Assessments – these days of evaluating candidates during internal recruitment or promotion – are booming in Switzerland. More and more companies are turning to this method to hire candidates for positions of responsibility or for internal promotion.
“Very serious”, “essential”, “difficult to bias”, “big rubbish!”, “a very profitable market”: the reactions sparked by the call for testimony from the Basik show on social networks regarding the assessments were numerous and very clear-cut.
At the Broye Medical-Social Center, we meet Hélène Morgenthaler, director of the establishment. For this triathlon and marathon enthusiast, her assessment day, passed 4 years ago, remains an extraordinary event: “It was very intense, very stressful. […] I had eight key skills that I was tested on, I did at least six exercises over the day. […] At the end, I was exhausted, I said to myself ‘never again!'”. A few days later, she received the report of her performance, which, according to her, reflected her strengths and her personality.
More and more assessment firms
Apart from a few large companies which have a specialized in-house service, the vast majority of firms outsource this service. There are more and more companies specializing in assessments in Switzerland: there is no official data listing the number, but the impression is widely shared by specialists in the sector, such as the competence center Swiss Assessment.

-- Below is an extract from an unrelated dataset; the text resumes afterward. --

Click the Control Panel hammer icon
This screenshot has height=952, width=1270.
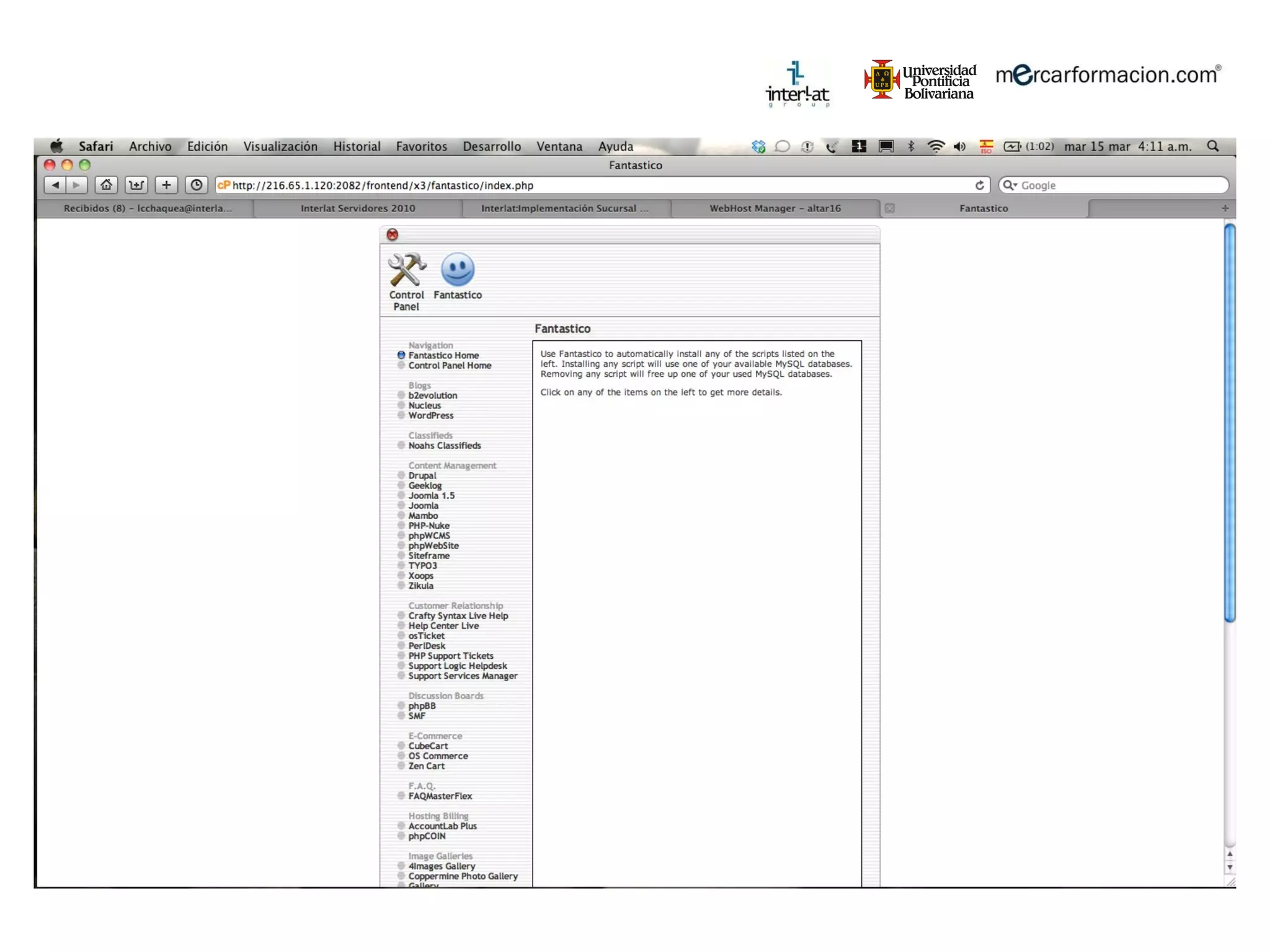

We followed an assessment for recruitment to a management position with the SBB, at the Avenir Group firm located in Bern. Occupational psychologist, Félix Hauswirth has been preparing for this moment for several days, in close collaboration with the commissioning company: “We asked for the job specifications, we were interested in the important skills for this position, and then with the company we worked together on concrete practical exercises for a scenario during this assessment”, he explains in the show Basik.
On arrival, the candidate has 20 minutes to prepare for the first exercise of the afternoon: she must present herself for around twenty minutes under the watchful eye of two occupational psychologists. Ten minutes of questions and answers follow, then the exercises continue. After a structured interview on technical aspects of the profession and a case study, she must then participate in two role plays carried out by the assessors. These exercises are supposed to make it possible to evaluate one’s social skills, one’s “soft skills”, and thus allow the firm to make a well-founded recommendation to the recruiting company.
Bad recruitment can cost the company much more. This can demotivate a team, and having to relaunch recruitment is problematic in terms of image.
A day like this brings in on average between 5,000 and 7,000 francs for each candidate evaluated. Despite this price, Maurizio Arametti, director of French-speaking Switzerland for the Avenir Group firm, does not see demand weakening, on the contrary: “Every year, [l’augmentation de la demande] is around 5% for us.”
The CFF did not wish to give us their motivations for carrying out an assessment with a view to recruiting an executive.
But for Sophie Heurtault-Malherbe, deputy general director of the Fédération desentreprises romandes in Geneva, it is money well invested: “Poor recruitment can cost the company much more. If you do not recruit the right person, it can demotivate a team, and having to relaunch recruitment is problematic in terms of image.” According to her, well-conducted assessments are a good way to see how the candidate reacts under stress, a typical situation in positions of responsibility.
We think we measure people’s performance or the fact that they find themselves in a real situation. In reality, this is not the case: people are playing a game
But this enthusiasm is not shared by everyone. Christophe Genoud took numerous assessments while looking for a job after 15 years in the civil service in Geneva. From his many experiences, he produced a very critical book on management practices, and the assessments are not left out. “We think we measure people’s performance or the fact that they find themselves in a real situation and will behave in a real way. In reality, it is nothing of the sort: people are playing a game,” he tells us. -he.
Multiplication of psychological tests
His criticisms are particularly aimed at online psychological tests – which generally precede assessment days: there are hundreds of them on specialized sites, the best known being the “Insight” test which classifies personality into four colors.
Christophe Genoud has kept the reports of his results and analyzes them critically: for him, they are made up of sentences general enough – and often flattering – so that everyone wants to identify with them. These are “sentences which serve as a hook, that is to say they are indisputable. And this is typical of the Barnum effect (subjective validation effect, editor’s note.) that we use in this type tool, because it legitimizes everything that follows. The horoscope works on this mechanism”, underlines the Genevan.
These tests are a photograph at a time T, which uses a scientific approach but has no scientific value
These psychometric questionnaires all work in a similar way, and according to Anne Donou, French-speaking director of the Von Rundstedt consulting firm, they serve above all as a basis for discussion with the candidate: “It is a photograph at a given moment, which uses an approach scientific but which has no scientific value […] It must be taken with great caution.” Here too, companies specialize in the creation and validation of these tests, then selling them to assessment firms at a price ranging from 50 to 600 francs per test.
Research examines the predictive validity of assessments: if these tests make it possible to predict to a certain extent differences in performance between candidates, many other less expensive tools – because they are carried out by human resources – do just as well.